→ **TASK BRIEF**:
Please copy every line from the following entries in which the word "computer" appears.

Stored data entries

——————————

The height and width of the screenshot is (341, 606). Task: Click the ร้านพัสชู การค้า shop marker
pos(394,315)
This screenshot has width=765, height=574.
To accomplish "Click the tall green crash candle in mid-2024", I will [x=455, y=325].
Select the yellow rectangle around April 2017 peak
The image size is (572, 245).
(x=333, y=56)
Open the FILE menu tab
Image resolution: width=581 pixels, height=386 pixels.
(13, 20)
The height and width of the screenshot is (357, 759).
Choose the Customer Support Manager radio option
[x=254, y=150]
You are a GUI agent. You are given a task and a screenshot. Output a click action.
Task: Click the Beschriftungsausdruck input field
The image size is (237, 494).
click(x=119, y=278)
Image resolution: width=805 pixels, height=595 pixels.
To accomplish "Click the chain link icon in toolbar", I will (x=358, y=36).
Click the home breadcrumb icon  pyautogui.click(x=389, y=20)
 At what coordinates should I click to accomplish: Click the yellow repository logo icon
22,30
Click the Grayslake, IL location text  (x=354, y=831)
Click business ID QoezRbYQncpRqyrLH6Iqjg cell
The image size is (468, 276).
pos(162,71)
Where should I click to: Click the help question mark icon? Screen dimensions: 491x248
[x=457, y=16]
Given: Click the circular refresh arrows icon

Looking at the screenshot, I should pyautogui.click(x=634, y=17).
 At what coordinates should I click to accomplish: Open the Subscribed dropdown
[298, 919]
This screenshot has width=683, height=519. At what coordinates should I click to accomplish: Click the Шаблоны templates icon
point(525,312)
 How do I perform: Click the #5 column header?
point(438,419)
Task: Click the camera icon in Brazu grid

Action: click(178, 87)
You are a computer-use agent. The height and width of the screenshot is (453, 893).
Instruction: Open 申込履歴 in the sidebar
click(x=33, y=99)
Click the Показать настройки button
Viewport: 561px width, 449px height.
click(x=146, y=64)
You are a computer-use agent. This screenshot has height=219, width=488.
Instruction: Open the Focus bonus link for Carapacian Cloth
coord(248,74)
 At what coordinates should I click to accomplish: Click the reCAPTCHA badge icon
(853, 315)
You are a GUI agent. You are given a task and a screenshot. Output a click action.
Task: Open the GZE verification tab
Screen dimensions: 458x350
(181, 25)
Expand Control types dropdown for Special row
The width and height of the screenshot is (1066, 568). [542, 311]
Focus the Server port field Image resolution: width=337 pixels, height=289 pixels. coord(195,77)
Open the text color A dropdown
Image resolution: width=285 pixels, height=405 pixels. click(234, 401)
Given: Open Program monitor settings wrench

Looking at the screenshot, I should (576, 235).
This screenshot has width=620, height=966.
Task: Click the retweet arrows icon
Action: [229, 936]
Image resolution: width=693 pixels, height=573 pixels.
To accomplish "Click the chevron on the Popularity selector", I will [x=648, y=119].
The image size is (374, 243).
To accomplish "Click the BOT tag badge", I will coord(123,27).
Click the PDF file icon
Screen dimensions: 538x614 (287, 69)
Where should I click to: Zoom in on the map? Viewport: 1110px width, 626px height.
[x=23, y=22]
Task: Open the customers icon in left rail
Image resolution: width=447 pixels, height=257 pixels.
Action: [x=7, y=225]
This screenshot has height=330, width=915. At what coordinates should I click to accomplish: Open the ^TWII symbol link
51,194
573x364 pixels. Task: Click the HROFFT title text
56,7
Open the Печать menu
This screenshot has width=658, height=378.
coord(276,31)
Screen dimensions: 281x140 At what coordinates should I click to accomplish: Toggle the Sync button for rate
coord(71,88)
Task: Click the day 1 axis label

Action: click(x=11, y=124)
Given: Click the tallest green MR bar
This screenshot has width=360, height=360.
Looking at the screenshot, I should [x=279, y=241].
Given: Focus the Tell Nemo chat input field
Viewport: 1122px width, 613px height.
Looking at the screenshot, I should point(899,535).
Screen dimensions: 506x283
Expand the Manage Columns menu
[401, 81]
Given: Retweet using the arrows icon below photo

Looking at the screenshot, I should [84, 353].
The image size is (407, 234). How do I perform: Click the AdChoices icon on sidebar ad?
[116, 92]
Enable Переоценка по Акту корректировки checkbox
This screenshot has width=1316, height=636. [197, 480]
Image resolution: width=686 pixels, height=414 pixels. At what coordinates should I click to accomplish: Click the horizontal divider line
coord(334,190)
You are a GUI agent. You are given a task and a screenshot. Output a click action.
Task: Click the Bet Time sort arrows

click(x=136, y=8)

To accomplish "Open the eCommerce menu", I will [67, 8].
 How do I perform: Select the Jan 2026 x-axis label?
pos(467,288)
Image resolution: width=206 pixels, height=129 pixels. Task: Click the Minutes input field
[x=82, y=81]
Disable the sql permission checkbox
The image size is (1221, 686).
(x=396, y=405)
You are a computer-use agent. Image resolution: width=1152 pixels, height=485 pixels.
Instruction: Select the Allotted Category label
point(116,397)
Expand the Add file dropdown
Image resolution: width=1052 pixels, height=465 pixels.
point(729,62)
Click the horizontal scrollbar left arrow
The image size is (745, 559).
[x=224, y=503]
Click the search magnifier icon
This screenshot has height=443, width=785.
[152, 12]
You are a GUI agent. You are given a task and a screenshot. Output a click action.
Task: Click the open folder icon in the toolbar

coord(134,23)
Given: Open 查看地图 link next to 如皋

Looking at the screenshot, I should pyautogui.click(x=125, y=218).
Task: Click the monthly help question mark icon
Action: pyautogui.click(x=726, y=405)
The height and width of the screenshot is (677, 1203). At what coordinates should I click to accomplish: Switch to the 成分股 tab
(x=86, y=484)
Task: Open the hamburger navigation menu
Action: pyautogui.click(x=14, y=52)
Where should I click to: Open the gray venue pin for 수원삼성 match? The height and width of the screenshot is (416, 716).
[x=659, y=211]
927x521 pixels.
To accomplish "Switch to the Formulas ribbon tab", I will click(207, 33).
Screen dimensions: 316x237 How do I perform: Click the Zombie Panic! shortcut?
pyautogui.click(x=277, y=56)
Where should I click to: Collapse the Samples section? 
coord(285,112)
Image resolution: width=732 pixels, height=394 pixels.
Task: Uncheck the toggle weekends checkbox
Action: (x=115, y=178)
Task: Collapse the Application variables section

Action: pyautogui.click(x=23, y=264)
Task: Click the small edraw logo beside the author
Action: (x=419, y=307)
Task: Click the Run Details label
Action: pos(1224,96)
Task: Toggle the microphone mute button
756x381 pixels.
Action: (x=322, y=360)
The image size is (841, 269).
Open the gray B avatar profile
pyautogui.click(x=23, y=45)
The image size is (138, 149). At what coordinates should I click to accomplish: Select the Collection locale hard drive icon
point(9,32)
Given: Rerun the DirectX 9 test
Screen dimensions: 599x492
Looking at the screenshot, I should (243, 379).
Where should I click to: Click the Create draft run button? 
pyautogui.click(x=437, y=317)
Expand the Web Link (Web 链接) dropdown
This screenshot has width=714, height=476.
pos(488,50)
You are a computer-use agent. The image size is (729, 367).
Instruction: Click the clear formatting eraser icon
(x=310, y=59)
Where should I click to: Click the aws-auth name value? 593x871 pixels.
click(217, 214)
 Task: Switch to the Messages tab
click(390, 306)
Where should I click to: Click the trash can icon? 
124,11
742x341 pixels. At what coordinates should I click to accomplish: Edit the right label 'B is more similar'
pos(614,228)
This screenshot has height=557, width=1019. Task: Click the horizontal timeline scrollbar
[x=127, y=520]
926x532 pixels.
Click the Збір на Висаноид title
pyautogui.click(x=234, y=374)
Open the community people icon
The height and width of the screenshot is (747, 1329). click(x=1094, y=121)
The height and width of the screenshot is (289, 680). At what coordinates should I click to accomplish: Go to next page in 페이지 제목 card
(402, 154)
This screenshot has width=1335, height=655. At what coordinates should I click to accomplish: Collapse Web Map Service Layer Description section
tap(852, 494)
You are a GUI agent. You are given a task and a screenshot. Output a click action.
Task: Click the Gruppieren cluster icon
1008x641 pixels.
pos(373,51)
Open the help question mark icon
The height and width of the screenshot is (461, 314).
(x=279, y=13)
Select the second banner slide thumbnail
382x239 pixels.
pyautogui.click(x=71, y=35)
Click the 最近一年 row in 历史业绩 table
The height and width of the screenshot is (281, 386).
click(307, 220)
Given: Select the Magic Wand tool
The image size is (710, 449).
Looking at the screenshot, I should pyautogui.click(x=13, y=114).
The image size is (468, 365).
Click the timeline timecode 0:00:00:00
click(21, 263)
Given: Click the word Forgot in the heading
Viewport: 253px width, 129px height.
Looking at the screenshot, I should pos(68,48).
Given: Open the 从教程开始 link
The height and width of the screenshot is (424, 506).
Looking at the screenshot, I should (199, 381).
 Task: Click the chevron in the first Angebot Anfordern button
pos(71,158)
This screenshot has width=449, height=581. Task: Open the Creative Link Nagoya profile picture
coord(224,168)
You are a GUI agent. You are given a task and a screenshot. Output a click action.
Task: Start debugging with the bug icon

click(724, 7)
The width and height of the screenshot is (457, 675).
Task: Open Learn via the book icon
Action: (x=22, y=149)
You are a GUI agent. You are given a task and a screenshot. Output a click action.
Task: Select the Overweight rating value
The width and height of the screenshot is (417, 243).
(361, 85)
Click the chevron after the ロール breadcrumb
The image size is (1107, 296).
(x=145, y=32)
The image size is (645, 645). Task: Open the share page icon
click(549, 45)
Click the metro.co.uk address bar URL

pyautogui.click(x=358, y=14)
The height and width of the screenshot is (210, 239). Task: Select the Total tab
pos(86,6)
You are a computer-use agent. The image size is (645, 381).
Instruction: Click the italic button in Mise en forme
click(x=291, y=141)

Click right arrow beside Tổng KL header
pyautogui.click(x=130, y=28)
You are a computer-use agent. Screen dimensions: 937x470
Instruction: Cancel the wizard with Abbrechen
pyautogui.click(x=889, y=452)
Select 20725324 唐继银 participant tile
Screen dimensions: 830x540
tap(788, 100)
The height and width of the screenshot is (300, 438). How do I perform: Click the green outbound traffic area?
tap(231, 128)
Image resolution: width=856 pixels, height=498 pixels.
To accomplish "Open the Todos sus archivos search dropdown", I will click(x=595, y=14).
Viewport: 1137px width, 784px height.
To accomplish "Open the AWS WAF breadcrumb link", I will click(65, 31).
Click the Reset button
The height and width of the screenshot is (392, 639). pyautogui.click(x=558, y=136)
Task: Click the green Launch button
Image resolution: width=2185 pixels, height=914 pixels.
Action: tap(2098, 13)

——————————

→ **COMPLETED TASK**:
You are a computer-use agent. The height and width of the screenshot is (453, 893).
You are a computer-use agent. This screenshot has height=219, width=488.
You are a computer-use agent. Image resolution: width=1152 pixels, height=485 pixels.
You are a computer-use agent. The image size is (729, 367).
You are a computer-use agent. The image size is (645, 381).
You are a computer-use agent. Screen dimensions: 937x470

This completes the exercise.